PRCA Climate Misinformation Strategy Group representative Laura Sutherland said: “It’s encouraging to see a rise in the number of PR and communication professionals helping their clients and colleagues understand the climate crisis and how they can effectively communicate the part they play. It’s also great that we’re growing in confidence when we spot greenwashing and feel comfortable pushing back.”

Despite the apparent proactive nature of the PR industry, the PRCA’s latest study suggests that clients are yet to adopt the same mindset. Seven in 10 (71 per cent) PR pros thought clients merely jumped on the climate bandwagon, and half believed that their clients were misinformed.

This is hardly a surprising judgement, given that more than half (59 per cent) of PR pros said clients did not measure carbon footprint, and less than a quarter (24 per cent) observed clients setting targets rooted in science.

The requirement for clients to pay more attention to their PR peers can be reinforced by the finding that 71 per cent of consumers thought businesses should step up their climate action, even though consumers are currently split 50/50 when it comes to viewing the climate crisis as an existential threat, according to the PRCA.

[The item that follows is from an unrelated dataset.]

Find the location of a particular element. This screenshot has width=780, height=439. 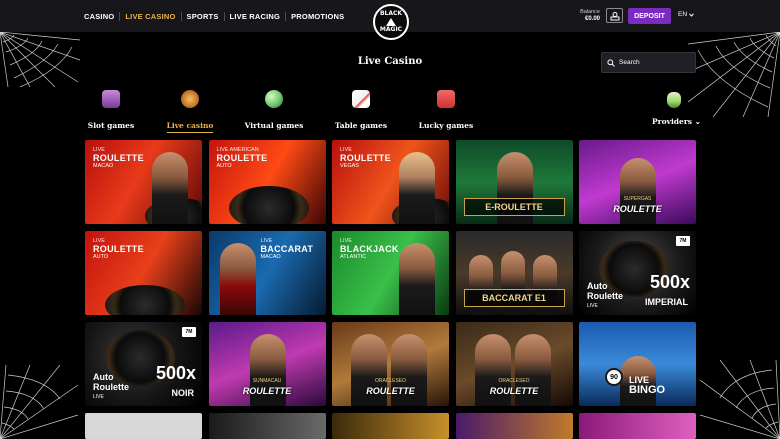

Eradicating greenwashing emerges as not only a moral necessity, but also a sensible business one, with results showing that the majority (71 per cent) of consumers would stop buying from a brand if they knew it had misled its customers regarding its environmental impact.

Sutherland added: “We have a responsibility to ensure any unethical communication or attempts are challenged. The call to action to industry is this: be more brave – learn about ESG, learn how to approach a difficult situation with your boss or your client, start setting your own agency targets and communicate the action you’re taking.”

This latest study is the second annual research report from the PRCA Climate Misinformation Strategy Group and Opinium. Together, 226 members of the PR industry and a nationally representative sample of 2,000 UK adults were surveyed.